Answer
$\left(x^2+\dfrac{1}{4} \right)\left(x+\dfrac{1}{2} \right)\left(x-\dfrac{1}{2} \right)$
Work Step by Step
The given expression is equivalent to
\begin{array}{l}\require{cancel}
-\dfrac{1}{16}+x^4
\\\\=
x^4-\dfrac{1}{16}
.\end{array}
The expressions $
x^4
$ and $
\dfrac{1}{16}
$ are both perfect squares (the square root is exact) and are separated by a minus sign. Hence, $
x^4-\dfrac{1}{16}
,$ is a difference of $2$ squares. Using the factoring of the difference of $2$ squares which is given by $a^2-b^2=(a+b)(a-b),$ the expression above is equivalent to
\begin{array}{l}\require{cancel}
(x^2)^2-\left( \dfrac{1}{4} \right)^2
\\\\=
\left(x^2+\dfrac{1}{4} \right)\left(x^2-\dfrac{1}{4} \right)
.\end{array}
The expressions $
x^2
$ and $
\dfrac{1}{4}
$ are both perfect squares (the square root is exact) and are separated by a minus sign. Hence, $
x^2-\dfrac{1}{4}
,$ is a difference of $2$ squares.

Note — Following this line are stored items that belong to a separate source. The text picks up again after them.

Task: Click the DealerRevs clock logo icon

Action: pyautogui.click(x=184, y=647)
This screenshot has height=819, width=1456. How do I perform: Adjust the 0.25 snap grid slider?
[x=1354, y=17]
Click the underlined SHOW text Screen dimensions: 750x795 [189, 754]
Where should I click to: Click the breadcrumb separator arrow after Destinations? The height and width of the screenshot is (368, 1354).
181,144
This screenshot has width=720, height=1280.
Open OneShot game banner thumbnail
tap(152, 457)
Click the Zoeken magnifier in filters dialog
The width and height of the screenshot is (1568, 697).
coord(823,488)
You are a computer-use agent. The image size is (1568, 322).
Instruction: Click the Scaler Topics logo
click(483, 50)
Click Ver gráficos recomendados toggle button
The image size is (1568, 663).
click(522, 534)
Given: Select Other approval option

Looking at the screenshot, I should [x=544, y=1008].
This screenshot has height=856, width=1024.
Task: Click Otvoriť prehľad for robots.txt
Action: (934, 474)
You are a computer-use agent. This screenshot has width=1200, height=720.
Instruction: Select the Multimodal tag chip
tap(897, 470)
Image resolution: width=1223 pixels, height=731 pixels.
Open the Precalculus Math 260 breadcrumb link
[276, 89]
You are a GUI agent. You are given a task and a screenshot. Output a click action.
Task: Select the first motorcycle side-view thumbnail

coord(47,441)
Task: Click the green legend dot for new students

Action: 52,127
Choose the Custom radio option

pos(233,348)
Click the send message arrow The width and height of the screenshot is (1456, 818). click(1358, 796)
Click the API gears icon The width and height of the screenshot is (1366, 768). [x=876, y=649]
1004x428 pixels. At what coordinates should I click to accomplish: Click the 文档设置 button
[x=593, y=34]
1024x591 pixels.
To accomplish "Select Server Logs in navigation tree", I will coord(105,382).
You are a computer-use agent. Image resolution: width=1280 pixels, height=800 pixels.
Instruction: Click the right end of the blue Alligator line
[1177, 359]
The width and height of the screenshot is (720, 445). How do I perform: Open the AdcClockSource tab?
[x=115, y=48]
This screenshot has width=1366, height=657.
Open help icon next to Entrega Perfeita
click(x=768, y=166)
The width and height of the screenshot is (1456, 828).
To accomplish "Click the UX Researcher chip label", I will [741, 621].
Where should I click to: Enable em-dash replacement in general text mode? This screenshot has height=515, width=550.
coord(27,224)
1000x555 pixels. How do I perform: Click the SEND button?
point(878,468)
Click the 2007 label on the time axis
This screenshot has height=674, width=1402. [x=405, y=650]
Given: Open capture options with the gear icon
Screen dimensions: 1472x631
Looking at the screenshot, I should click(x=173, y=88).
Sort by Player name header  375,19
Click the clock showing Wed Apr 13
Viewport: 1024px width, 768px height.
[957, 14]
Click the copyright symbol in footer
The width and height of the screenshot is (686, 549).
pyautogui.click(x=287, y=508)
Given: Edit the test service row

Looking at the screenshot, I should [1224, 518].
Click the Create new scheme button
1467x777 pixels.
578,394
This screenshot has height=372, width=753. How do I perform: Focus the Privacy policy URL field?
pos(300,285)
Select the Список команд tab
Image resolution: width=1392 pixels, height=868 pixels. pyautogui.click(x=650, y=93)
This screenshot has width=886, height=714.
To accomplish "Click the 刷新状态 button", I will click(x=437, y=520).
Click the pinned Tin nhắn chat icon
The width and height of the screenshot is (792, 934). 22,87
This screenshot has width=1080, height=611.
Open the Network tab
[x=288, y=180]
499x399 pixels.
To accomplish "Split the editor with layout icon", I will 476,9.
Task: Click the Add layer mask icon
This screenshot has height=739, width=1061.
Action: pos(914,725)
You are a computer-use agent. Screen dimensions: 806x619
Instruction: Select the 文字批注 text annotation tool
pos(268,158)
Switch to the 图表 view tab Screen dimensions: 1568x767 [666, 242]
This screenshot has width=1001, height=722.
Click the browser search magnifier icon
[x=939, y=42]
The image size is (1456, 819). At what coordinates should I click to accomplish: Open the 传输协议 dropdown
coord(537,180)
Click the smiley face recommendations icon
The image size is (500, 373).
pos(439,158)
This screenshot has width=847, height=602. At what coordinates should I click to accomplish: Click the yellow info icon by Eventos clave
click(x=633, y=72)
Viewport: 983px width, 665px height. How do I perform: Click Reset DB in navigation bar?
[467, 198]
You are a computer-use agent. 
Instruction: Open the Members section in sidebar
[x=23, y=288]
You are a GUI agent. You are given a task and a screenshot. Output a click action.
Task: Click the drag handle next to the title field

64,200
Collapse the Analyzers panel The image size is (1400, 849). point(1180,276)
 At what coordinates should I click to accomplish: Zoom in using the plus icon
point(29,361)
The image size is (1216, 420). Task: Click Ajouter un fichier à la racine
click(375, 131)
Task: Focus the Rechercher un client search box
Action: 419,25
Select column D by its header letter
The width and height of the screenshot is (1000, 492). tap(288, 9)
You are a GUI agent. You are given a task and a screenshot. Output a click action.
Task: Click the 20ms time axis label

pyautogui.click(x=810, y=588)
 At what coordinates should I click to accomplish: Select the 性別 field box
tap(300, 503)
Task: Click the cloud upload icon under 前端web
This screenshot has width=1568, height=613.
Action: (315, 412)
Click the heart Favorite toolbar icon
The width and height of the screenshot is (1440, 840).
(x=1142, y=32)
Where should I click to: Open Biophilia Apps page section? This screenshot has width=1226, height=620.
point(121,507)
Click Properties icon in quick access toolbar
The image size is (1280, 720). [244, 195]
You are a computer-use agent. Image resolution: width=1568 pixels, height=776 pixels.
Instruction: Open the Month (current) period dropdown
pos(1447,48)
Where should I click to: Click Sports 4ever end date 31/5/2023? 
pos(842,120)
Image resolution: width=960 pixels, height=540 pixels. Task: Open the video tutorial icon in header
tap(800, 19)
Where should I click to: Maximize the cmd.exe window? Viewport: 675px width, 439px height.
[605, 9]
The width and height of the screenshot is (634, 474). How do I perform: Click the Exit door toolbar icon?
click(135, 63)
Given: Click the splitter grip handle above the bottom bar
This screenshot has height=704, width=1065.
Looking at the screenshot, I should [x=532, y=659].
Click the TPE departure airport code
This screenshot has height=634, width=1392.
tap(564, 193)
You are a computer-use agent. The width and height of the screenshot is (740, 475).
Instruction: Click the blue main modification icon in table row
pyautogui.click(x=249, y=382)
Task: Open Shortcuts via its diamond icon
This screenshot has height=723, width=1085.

Using the factoring of the difference of $2$ squares which is given by $a^2-b^2=(a+b)(a-b),$ the expression above is equivalent to
\begin{array}{l}\require{cancel}
\left(x^2+\dfrac{1}{4} \right)\left(x^2-\dfrac{1}{4} \right)
\\\\=
\left(x^2+\dfrac{1}{4} \right)\left[ \left(x\right)^2-\left(\dfrac{1}{2} \right)^2\right]
\\\\=
\left(x^2+\dfrac{1}{4} \right)\left(x+\dfrac{1}{2} \right)\left(x-\dfrac{1}{2} \right)
.\end{array}